Copy the lines of the records word for word, starting at the line that contains "Locate an element on the screen. This" and ending at the line that contains "disk-title: 320 GB". Leave the pictures out of your copy.
*** Opening RECORDS FOR THE TASK ***
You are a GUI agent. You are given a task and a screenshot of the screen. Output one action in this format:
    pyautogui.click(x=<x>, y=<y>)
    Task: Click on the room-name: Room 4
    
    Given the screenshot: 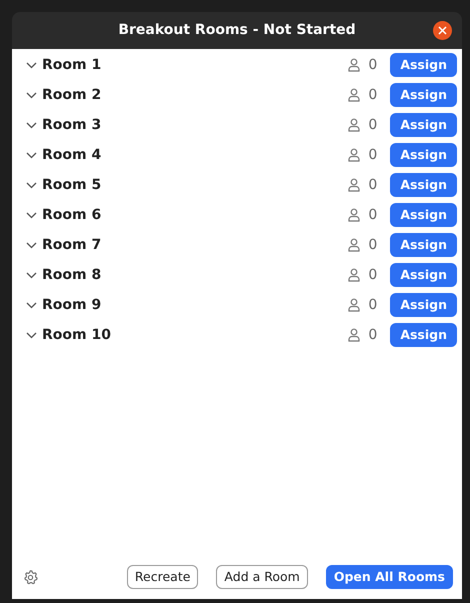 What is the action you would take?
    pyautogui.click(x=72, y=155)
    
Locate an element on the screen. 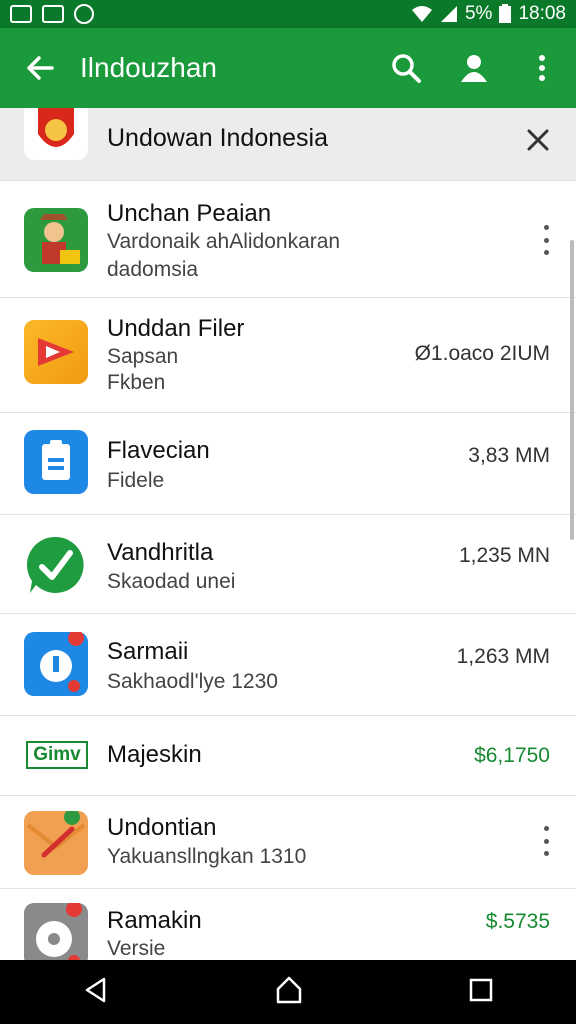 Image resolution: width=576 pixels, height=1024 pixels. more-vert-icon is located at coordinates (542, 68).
*** Closing RECORDS FOR THE TASK ***
*** Opening RECORDS FOR THE TASK ***
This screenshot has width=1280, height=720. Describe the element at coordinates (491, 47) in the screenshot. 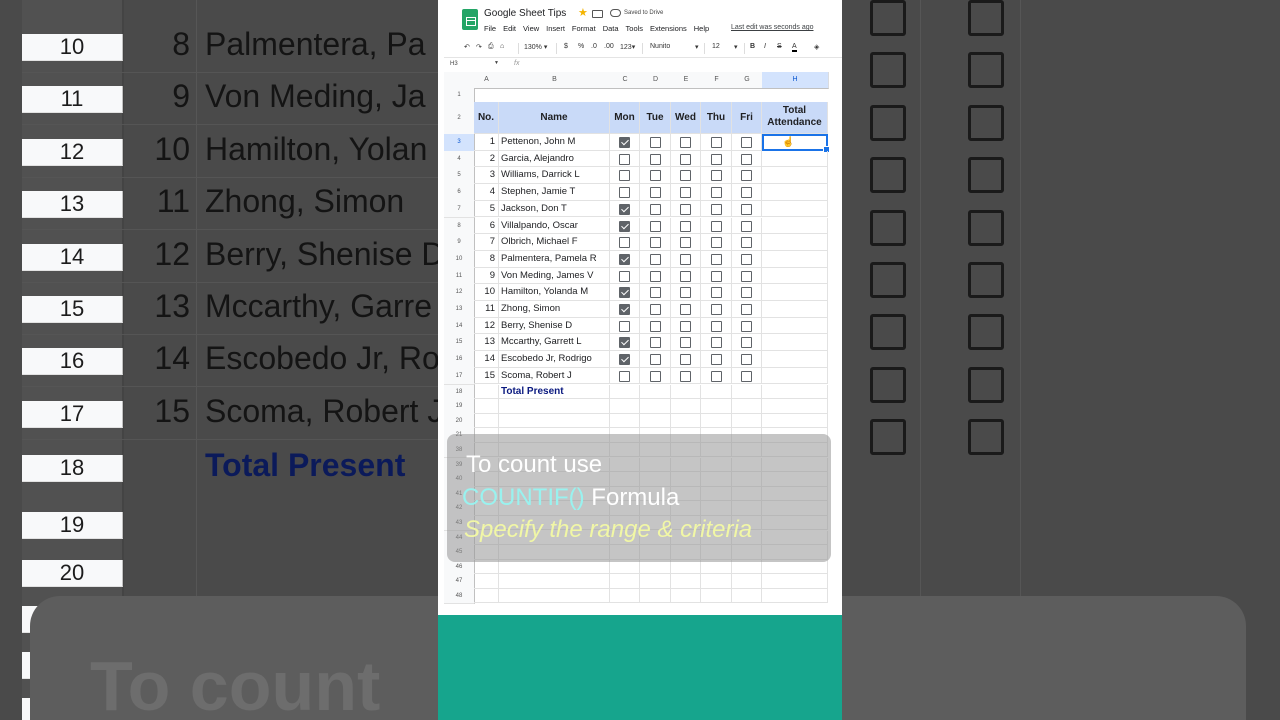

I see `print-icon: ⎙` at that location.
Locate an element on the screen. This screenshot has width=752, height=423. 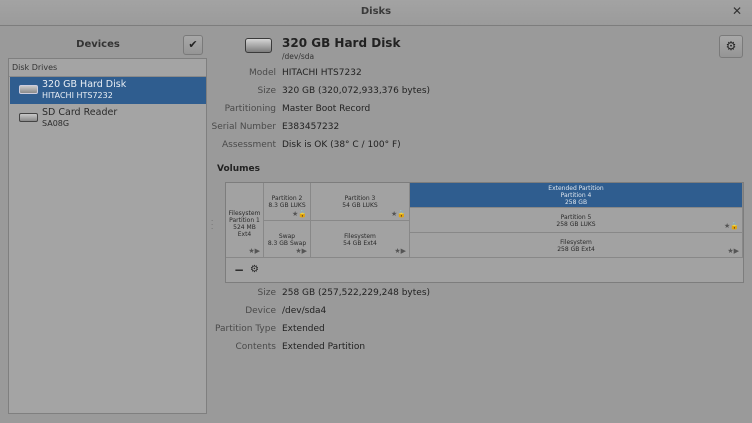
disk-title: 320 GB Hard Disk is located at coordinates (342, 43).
*** Closing RECORDS FOR THE TASK ***
*** Opening RECORDS FOR THE TASK ***
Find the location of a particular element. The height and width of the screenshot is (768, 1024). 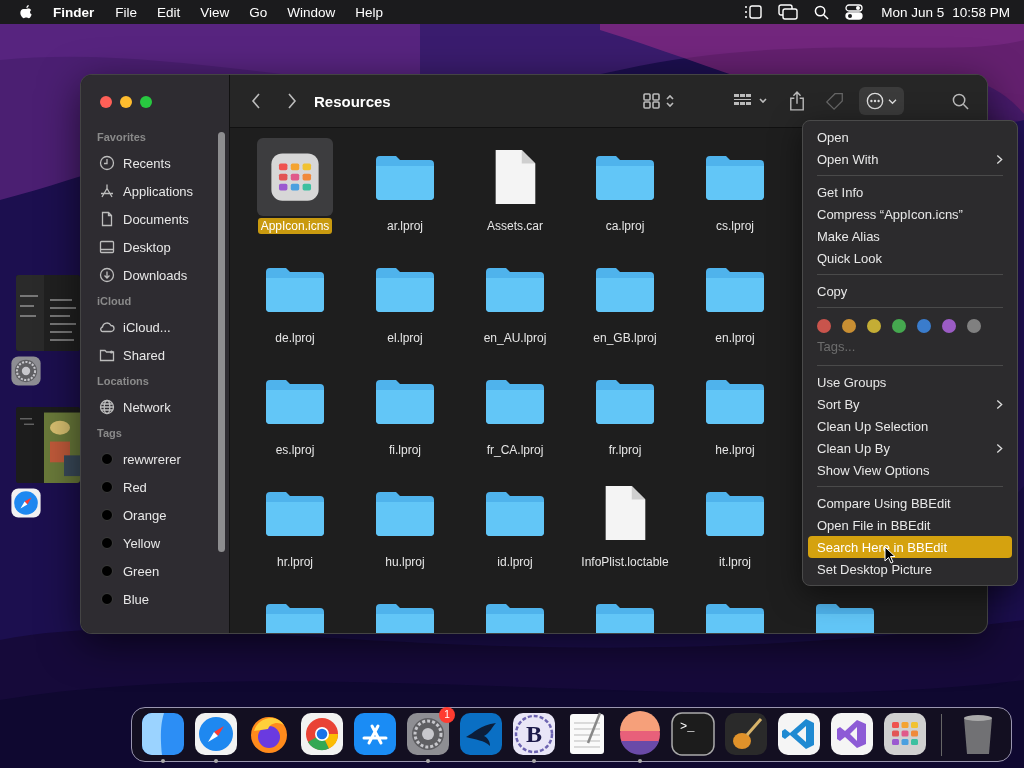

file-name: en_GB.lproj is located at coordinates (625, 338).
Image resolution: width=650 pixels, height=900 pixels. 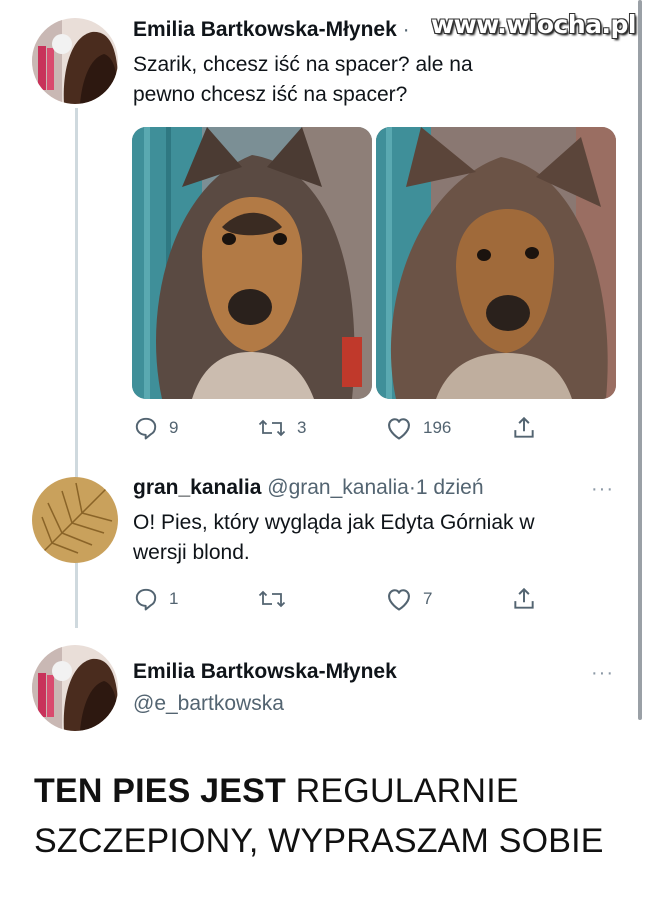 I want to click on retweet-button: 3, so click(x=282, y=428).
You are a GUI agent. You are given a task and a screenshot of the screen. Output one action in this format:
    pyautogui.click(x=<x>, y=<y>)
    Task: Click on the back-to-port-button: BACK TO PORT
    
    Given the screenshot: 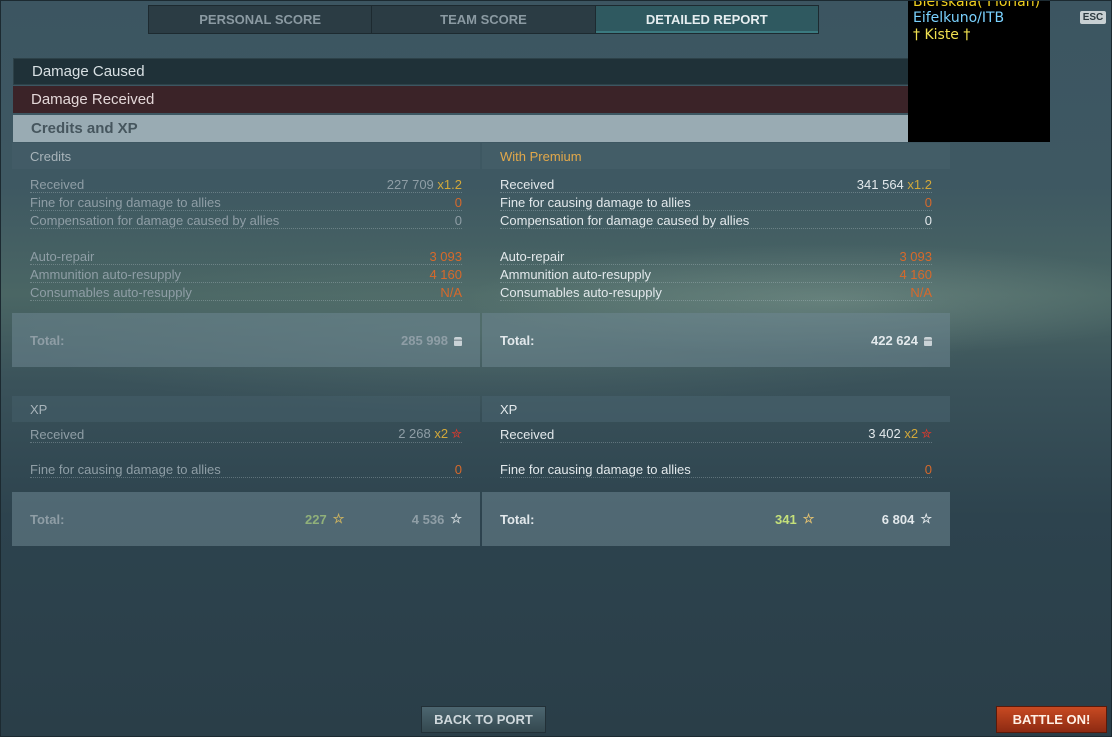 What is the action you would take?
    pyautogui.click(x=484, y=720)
*** Closing RECORDS FOR THE TASK ***
RESPONSE TO THE EXERCISE:
Locate an element on the screen. This screenshot has width=752, height=423. 
disk-title: 320 GB Hard Disk is located at coordinates (342, 43).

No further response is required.